En un estado históricamente marcado por los desafíos del crimen organizado, el "Plan Michoacán" comienza a arrojar cifras que el gobierno federal califica como históricas. La presidenta Claudia Sheinbaum presentó un balance de esta estrategia integral, destacando que el promedio diario de homicidios dolosos descendió de 4.1 en 2024 a 3.5 en 2025. Según los datos oficiales, esta reducción del 15 por ciento no es una coincidencia pasajera, sino que posiciona al último año como el de menor incidencia delictiva en los últimos diez años dentro de la entidad.

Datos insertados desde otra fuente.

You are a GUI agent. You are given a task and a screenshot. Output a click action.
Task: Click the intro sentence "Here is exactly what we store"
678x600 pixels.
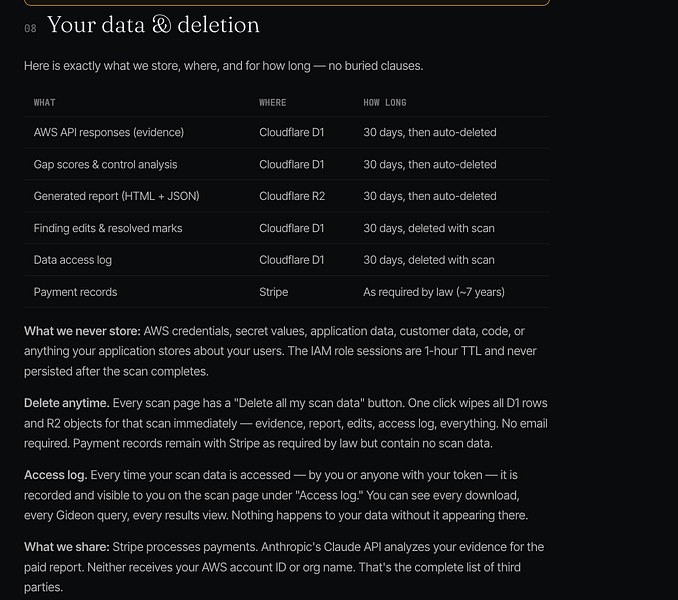click(x=223, y=66)
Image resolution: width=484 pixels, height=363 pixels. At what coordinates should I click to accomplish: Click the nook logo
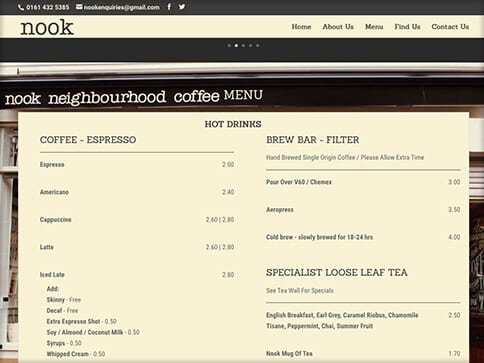point(47,27)
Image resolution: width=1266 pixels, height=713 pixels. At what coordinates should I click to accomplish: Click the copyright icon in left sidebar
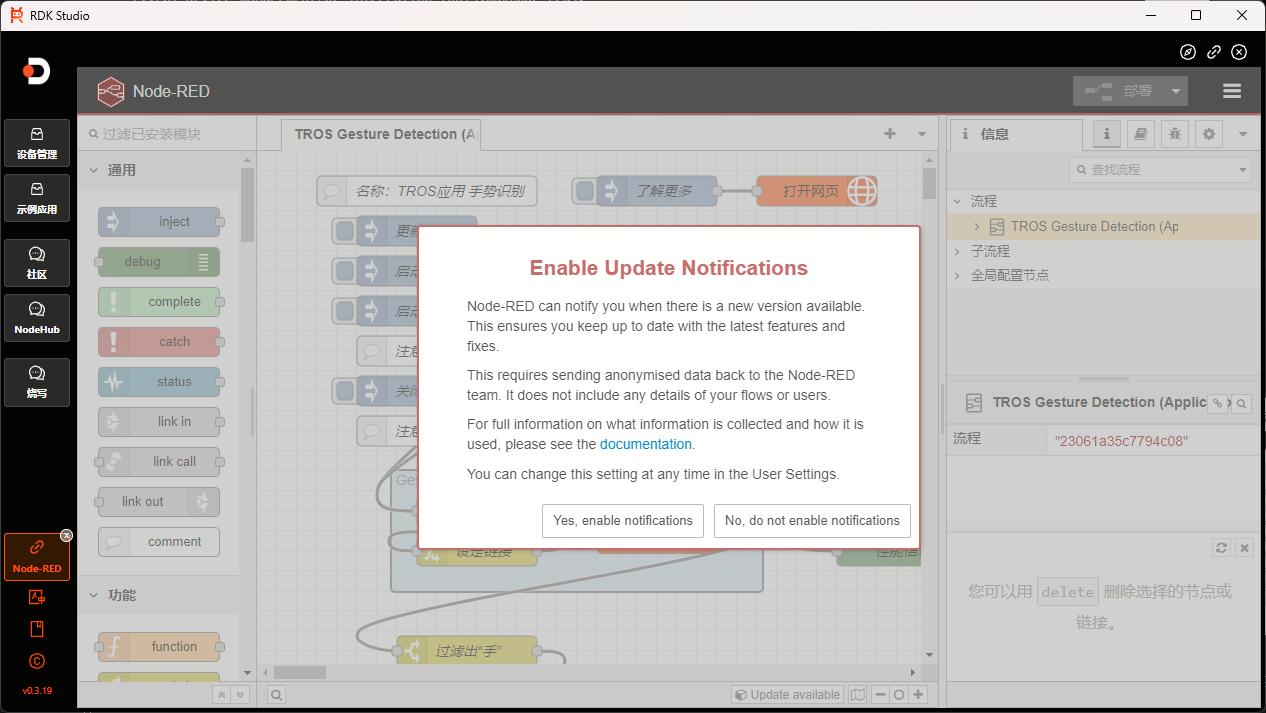click(x=37, y=661)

La génesis de este plan se remonta a un momento crítico: el asesinato del alcalde de Uruapan, Carlos Manzo. Aquel evento lamentable obligó a una reingeniería en la coordinación entre el gobierno estatal y las fuerzas federales. Marcela Figueroa Franco, titular del Secretariado Ejecutivo, enfatizó que los resultados actuales son fruto de un trabajo sostenido y no de variaciones coyunturales, atribuyendo el éxito a la presencia de operativos inteligentes y una fuerte inversión en programas de atención social en las zonas de mayor conflicto.

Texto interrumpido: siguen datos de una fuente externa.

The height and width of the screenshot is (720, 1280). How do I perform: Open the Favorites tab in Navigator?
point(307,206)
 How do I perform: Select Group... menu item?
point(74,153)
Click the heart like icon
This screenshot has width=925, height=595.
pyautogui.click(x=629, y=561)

Por su parte, el secretario de Seguridad, Omar García Harfuch, respaldó la narrativa con resultados operativos acumulados desde octubre de 2024 hasta principios de 2026, subrayando que la lucha contra la delincuencia en Michoacán ha pasado de la reacción a la prevención. Sheinbaum fue enfática al señalar que este no es un esfuerzo de corto plazo; el compromiso es mantener esta intervención de manera ininterrumpida hasta el año 2030, enfocándose especialmente en rescatar a los jóvenes de las garras de la violencia mediante oportunidades educativas y laborales.

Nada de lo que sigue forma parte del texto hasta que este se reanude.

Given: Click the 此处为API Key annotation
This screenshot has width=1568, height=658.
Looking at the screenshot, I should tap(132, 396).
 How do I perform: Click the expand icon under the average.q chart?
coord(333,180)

El Plan Michoacán trasciende las patrullas y las detenciones, involucrando a dependencias como la CFE, el IMSS, el ISSSTE y la SEDATU para inyectar infraestructura y servicios en las comunidades más vulnerables. Al integrar el desarrollo urbano con la seguridad pública, la administración de Sheinbaum busca que la paz en Michoacán deje de ser una meta estadística para convertirse en una realidad cotidiana, fundamentada en la recuperación del territorio y el bienestar integral de sus habitantes.